Словосочетание «черная сотня» до начала XX века не имело политической окраски: так со средних веков называли податное посадское население. В 1612 году черные сотни привели Минин и Пожарский, чтобы освободить Москву от поляков. Затем черносотенцами стали называть крайних ревнителей самодержавия и участников погромов, а уж потом это название распространилось на определенные политические партии, среди которых ведущую роль первоначально играл Союз русского народа (СРН). «Союз возник в тот момент, когда в стране царила полная анархия, власти растерялись и спрятались, и Россия должна была погибнуть, но явился Союз, подавил революцию и спас Россию, — только он один и никто более»[564], — без тени скромности заявлял его первоначальный лидер Александр Дубровин, профессор медицины и детский врач. Он, безусловно, преувеличивал роль Союза в гашении революционной волны, была еще и преданная царю армия. Но, действительно, в 1905 году в огромном количестве российских городов были зарегистрированы и активно сражались с «красными тряпками» десятки черносотенных групп, позднее влившихся в СРН. Союз прямо субсидировался из секретного фонда Министерства внутренних дел и за свои заслуги в революционные дни заслужил признательность императора.
Руководство было на 60 % дворянским, в нем заметную роль играли крупные и средние землевладельцы, предприниматели, крупные ученые (например, филолог-славист с мировым именем А. И. Соболевский), адвокаты (Булацель), группа архиереев — епископ тамбовский Иннокентий (Беляев), архиепископ Волынский Антоний (Храповицкий), в свое время (1890–1895) ректор Московской духовной академии. Но в правых партиях никогда не было самых известных охранителей и столпов режима из рядов самой власти. Объяснение этому простое и нам уже известное — представителям власти запрещалось вступать в политические партии и общественные организации.

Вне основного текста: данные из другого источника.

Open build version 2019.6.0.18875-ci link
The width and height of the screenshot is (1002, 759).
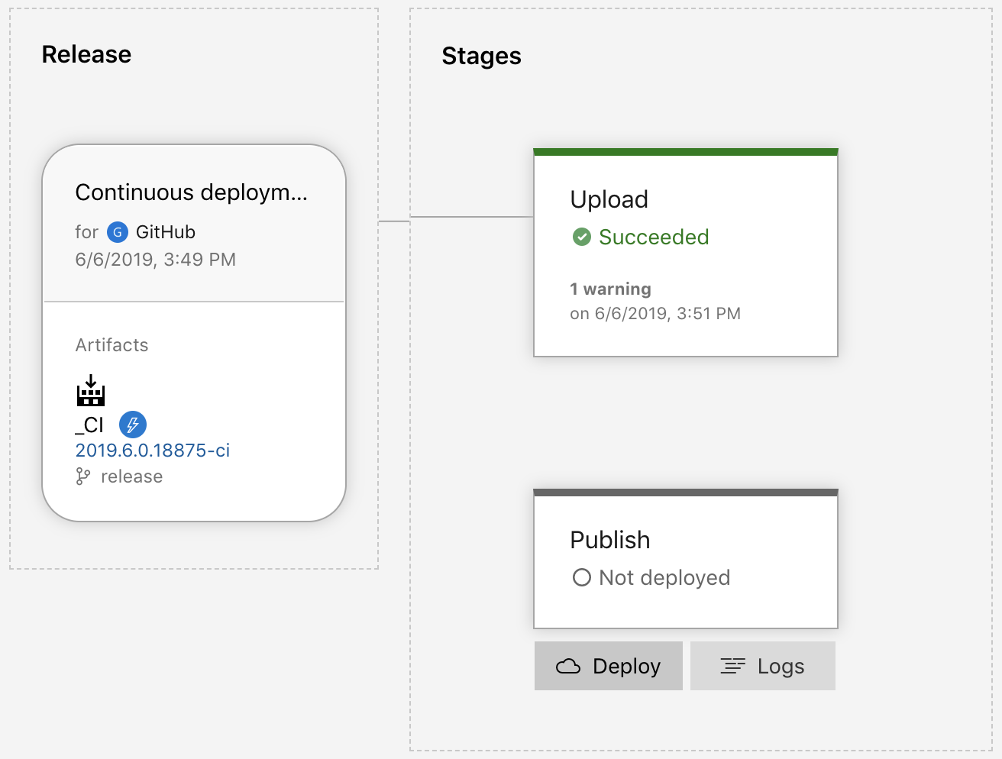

Массовую базу обеспечивали общественные низы — крестьяне, рабочие, ремесленники, особенно из западных губерний со сложным национальным составом и с давней историей межэтнических столкновений и погромов. Более половины членского состава приходилось на 15 губерний еврейской черты оседлости. Правые партии были единственными, которые получали депутатские места и по помещичьей, и по крестьянской куриям. В час их расцвета — в 1907 году — численность черносотенных групп превышала 400 тысяч человек, это были самые массовые организации партий в тогдашней России. У которых были и миллионы сочувствовавших, если судить по миллионам подписчиков правых газет[565].